Pro Ecclesia et Pontifice ("For Church and Pope" in Latin) is a decoration of the Holy See. It is currently conferred for distinguished service to the Catholic Church by lay people and clergy.

History
The medal was established by Leo XIII on 17 July 1888 to commemorate his golden sacerdotal jubilee and was originally bestowed on those men and women who had aided and promoted the jubilee, and by other means assisted in making the jubilee and the Vatican Exposition successful.

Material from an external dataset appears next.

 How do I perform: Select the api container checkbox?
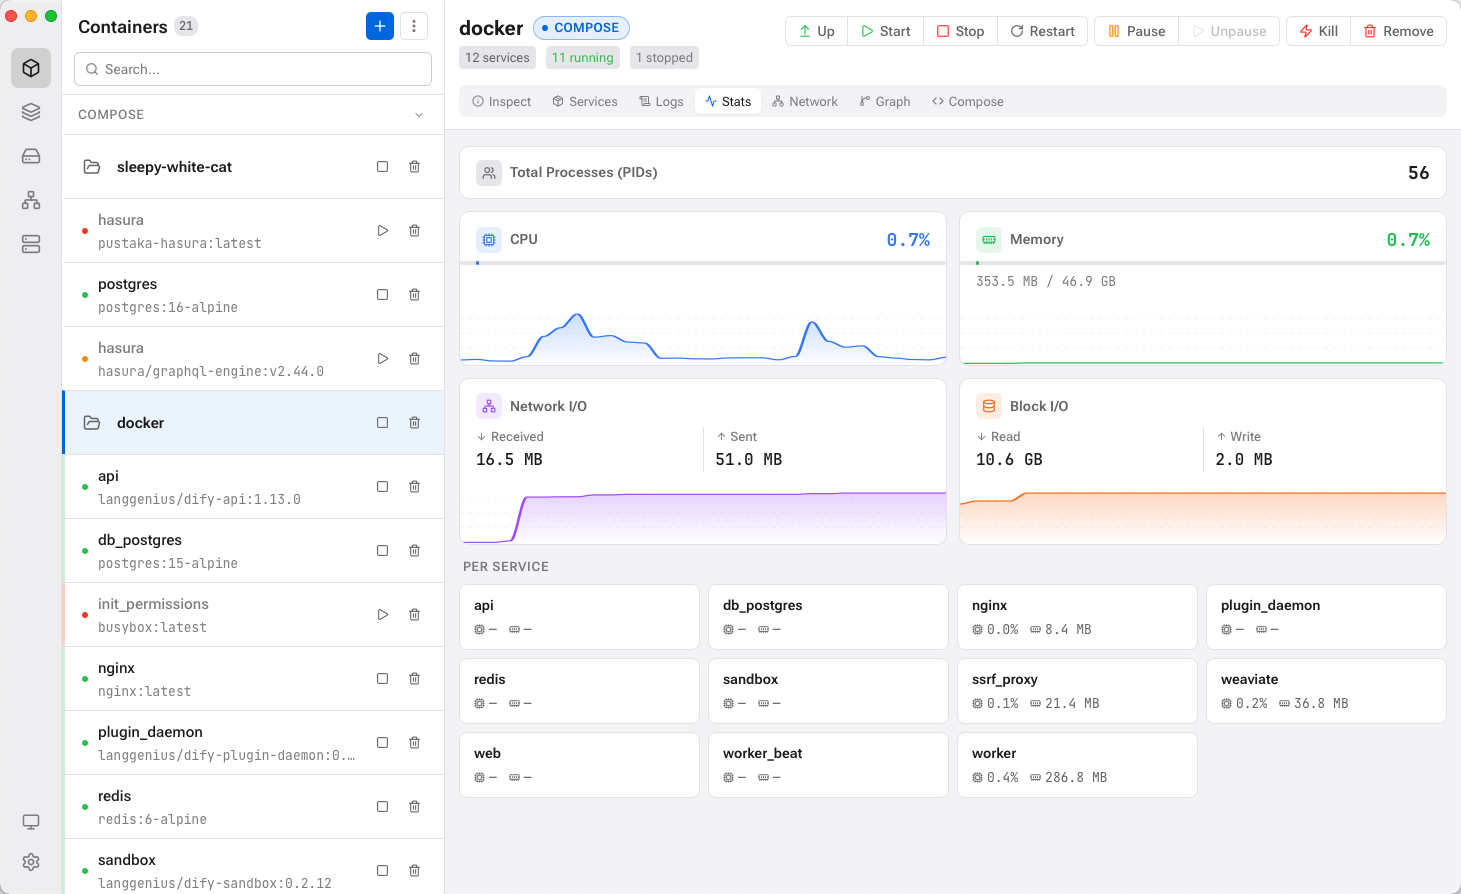[382, 486]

In 1898, it became a permanent papal distinction. Pius X reduced the classes to a single one in 1908.

Until 1993, it was the highest honour that could be obtained by women.

Appearance

1888 version of Leo XIII
The cross was initially only cast in gold and silver. A bronze version was added later. On the medal is a cross made octangular by fleurs-de-lis fixed in the angles of the cross. The arms of the cross narrow towards the center, with slightly indented ends, approaching the form of the patonce cross. In the center of the cross is a small medal with the image of Leo XIII. The words "Leo XIII P. M. Anno X" (tenth year of his pontificate) circle the image. In the center of the reverse side are the papal emblems. The motto Pro Ecclesia et Pontifice is stamped in the circle surrounding the emblems.

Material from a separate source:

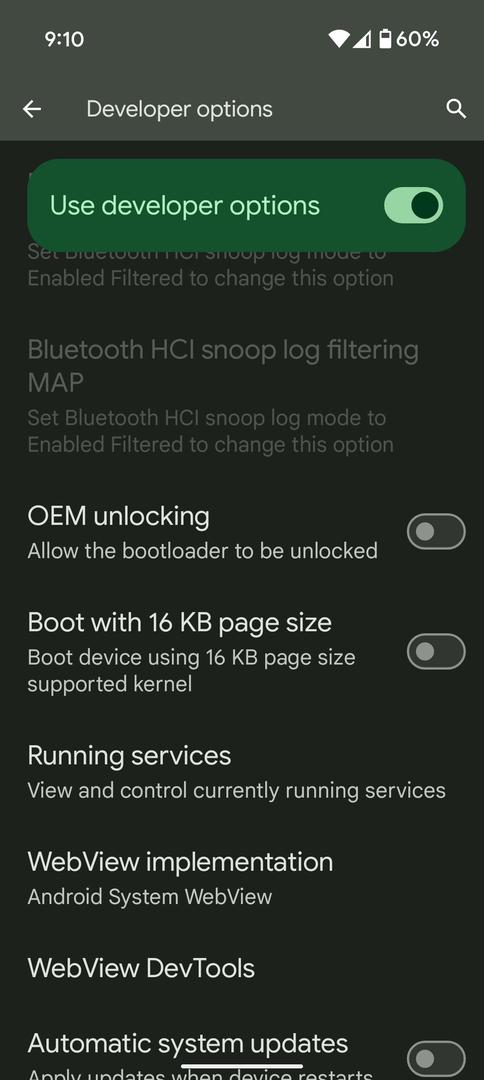Tap the Wi-Fi status icon
This screenshot has width=484, height=1080.
[338, 39]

On the obverse side of the medal, the branches of the cross are comets, which, with the fleurs-de-lis, form the coat of arms of the . Stamped on the reverse side are the words "Pridie" (on the left branch), "Kal" (on the top branch), and "Januar" (on the right branch) and the year "1888" (at the foot of the cross). The medal's ribbon is red, with delicate lines of white and yellow on each border. The cross is worn on the left side of breast.

Current version since Paul VI
The current version was introduced by pope Paul VI and is only awarded in gold. The obverse depicts the Apostles Saint Peter and Saint Paul in the centre of the cross. The inscription Pro Ecclesia (For Church) is stamped on the left arm, Et Pontifice (And Pope) on the right. Three small crosses are situated at the end of the left, bottom and right cross arm. During the pontificat of Paul VI and John Paul II, the top arm of the cross carried the coat of arms of the reigning Pope and his name in Latin on the bottom cross arm. The decoration's ribbon shows is yellow and white: the colors of the Papacy.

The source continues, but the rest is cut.